199話 CRITICAL ERROR《――――――》

《応答を待機》


《接続分断》


《応答不可》


《Emergency》
















※CRITICAL ERROR※

「しかもディゲルさんまでいるよ!? どうして私たちの味方になってくれたはずの人があっち側にいるの!?」


「それだけじゃないですわ! ま、まさかあの四柱祭司の4人ともが一堂に会するなんて滅多にないことですわよ!」


 ウィロメナと久須美でさえあまりの事態に冷静さを欠いてしまう。

 それどころか広場に集められた若者たちは周章狼狽(しゅうしょうろうばい)。壇上に佇むメンバーたちへ畏怖と尊敬の眼差しを集める。

 それもそのはず彼らこそがこの船の大動脈ともいえる担い手たち。ミスティ以外にも艦長秘書や虎龍院剛山。ノアの中枢に携わる大人たちがぞろりと揃う。

 なかでも騒動の発端となっているのは、やはりチーム《四柱祭司(スクエアプリースト)》たちの存在であろう。


「喝ッッッ!!!!」


 喉から発された衝撃が慌てふためく聴衆たちの鼓膜を叩いた。

 ただそれだけで狼狽していた者たちが目を覚ますようにして姿勢と規律を正すほど。

 四柱祭司とは、いわずとしれたノア中枢決定機関のメンバーである。

 それぞれに与えられた役割は教育、研究、開発、発展と様々。持ち場がことなるゆえにこうして一堂に会するというのは前例にない。

 彼らに共通しているのは、類い希なる才と努力を重ねた最強であるということ。多芸を極めし者たち。憧れ、尊坊し、敬い見上げられる立場にある。

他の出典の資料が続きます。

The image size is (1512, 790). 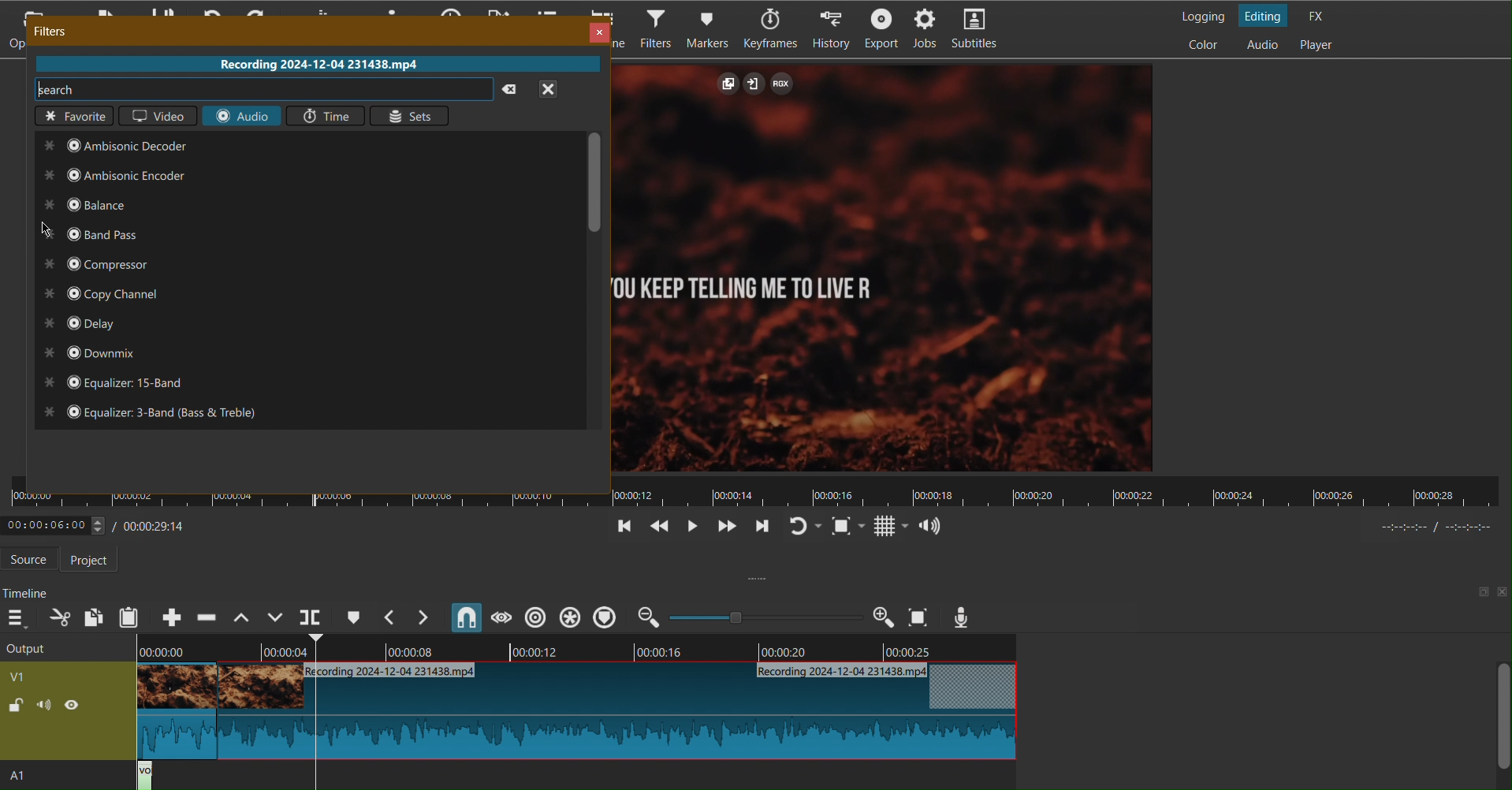 I want to click on Grid, so click(x=890, y=527).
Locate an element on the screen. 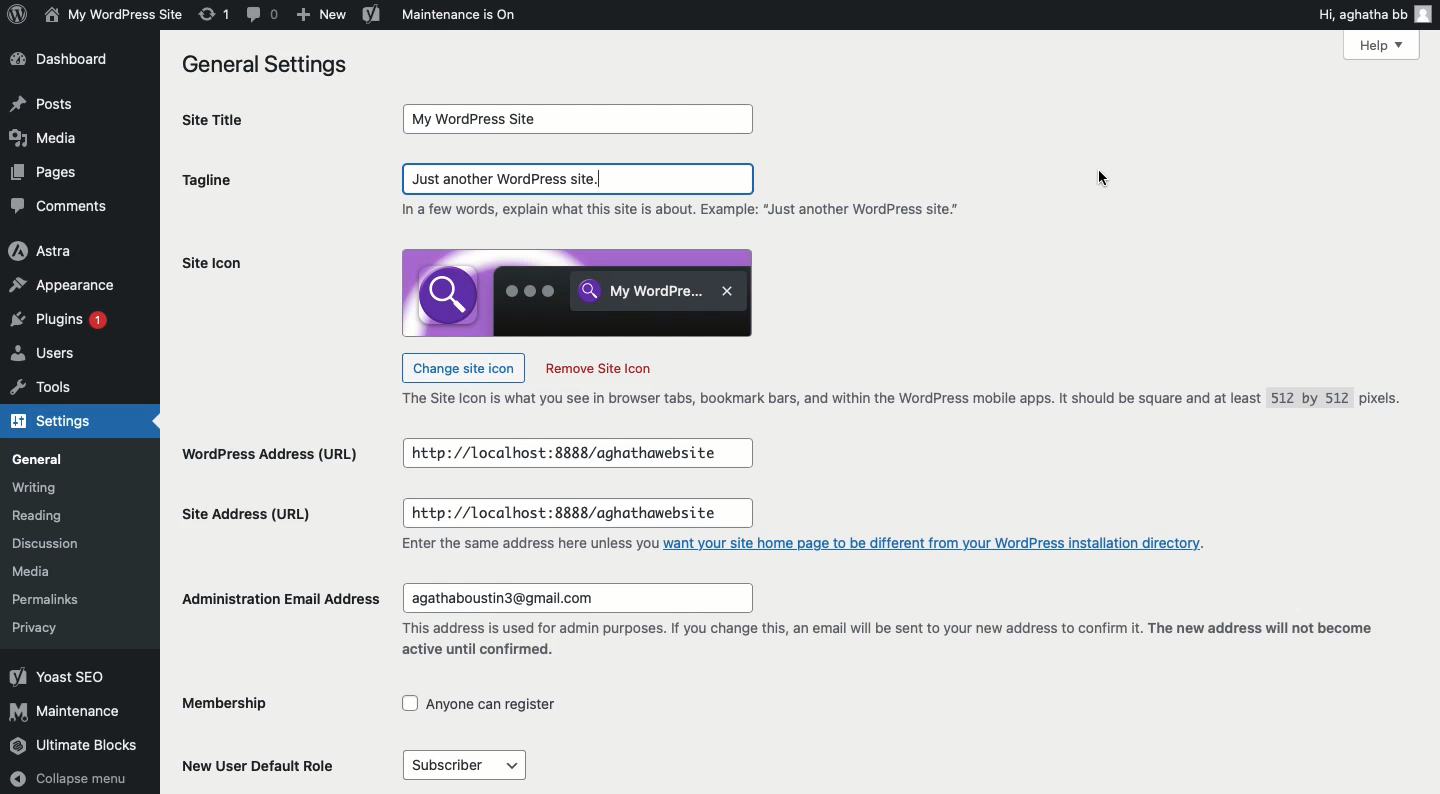  Revision is located at coordinates (215, 14).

 それらによって構成されているのがチーム《四柱祭司》である。

 そしてその最高最強の頂点を築く男こそが、彼。


「革命を駆け巡った若獅子たちがこうしてまた集うとはな! しかも今回は敵対ではなく同じ立場という! これは大変愉快なことだぞ!」


 威風堂々たる佇まいもまた男を漢たらしめる。

 存在その者が尊敬に値するだけの度量を秘めていた。

 名は、焔源馬。


「四柱祭司、その1柱!! (ほむら)源馬(げんま)!! 推参!!!」


 アカデミー講師、実技教育担当。

 そして彼こそが本物の天才である。


「1度死闘を繰り広げて堅く繋がった君たちならば如何な相手であれ屈せず超越することが可能だろう!!!」


 そんな源馬の隣に立つのもまた四柱祭司の1柱を司る。

 情熱的な(リーダー)に対し、こちらは蠱惑。


「あの時はどちらに組みすることも叶わなかったのよねぇ。私たちがどちらかの陣営につけば歴史未来そのものが自由意志から逸脱してしまう」


 妖婦の如き微笑と旋律だった。

 美しき声は、聴く者の耳たぶをとろりと舐めとるかのよう。

 肉感的な肉体で見る者すべてを惑わし、酔わす。

 名は、柳楽紗由。


「四柱祭司、その1柱。柳楽(なぎら)紗由(さゆ)。若人のみなさまがた、どうぞ深く……お見知りおきを」


 アカデミー講師、心理教育担当。

 そして彼女こそが本物の天才である。


「人類はこれから1つとなり大きな力を得て生の喜びを歌う。ノアの民全員が運命共同体として宙間移民船を守護する1枚の盾となる」


 ばっからしい。眼鏡の向こうで狂気を孕んで笑む。

 もっとも若く、もっとも粗野に見えるだろう。しかしどれほど口汚く罵られたとして彼女に抗うものはなし。

 

「戦い生き抜くこと自体が人の習性じゃねーのか? そうやって弱肉強食という騙くらかし合いの頂点に立つのが人間って生き物だろうが」


 ぬりぃこといってんじゃねぇ。歯を剥きながら細い喉をげたげた奏でる。

 なにしろ彼女こそが四柱祭司最年少入りを果たした。未踏という偉業をなした人物である。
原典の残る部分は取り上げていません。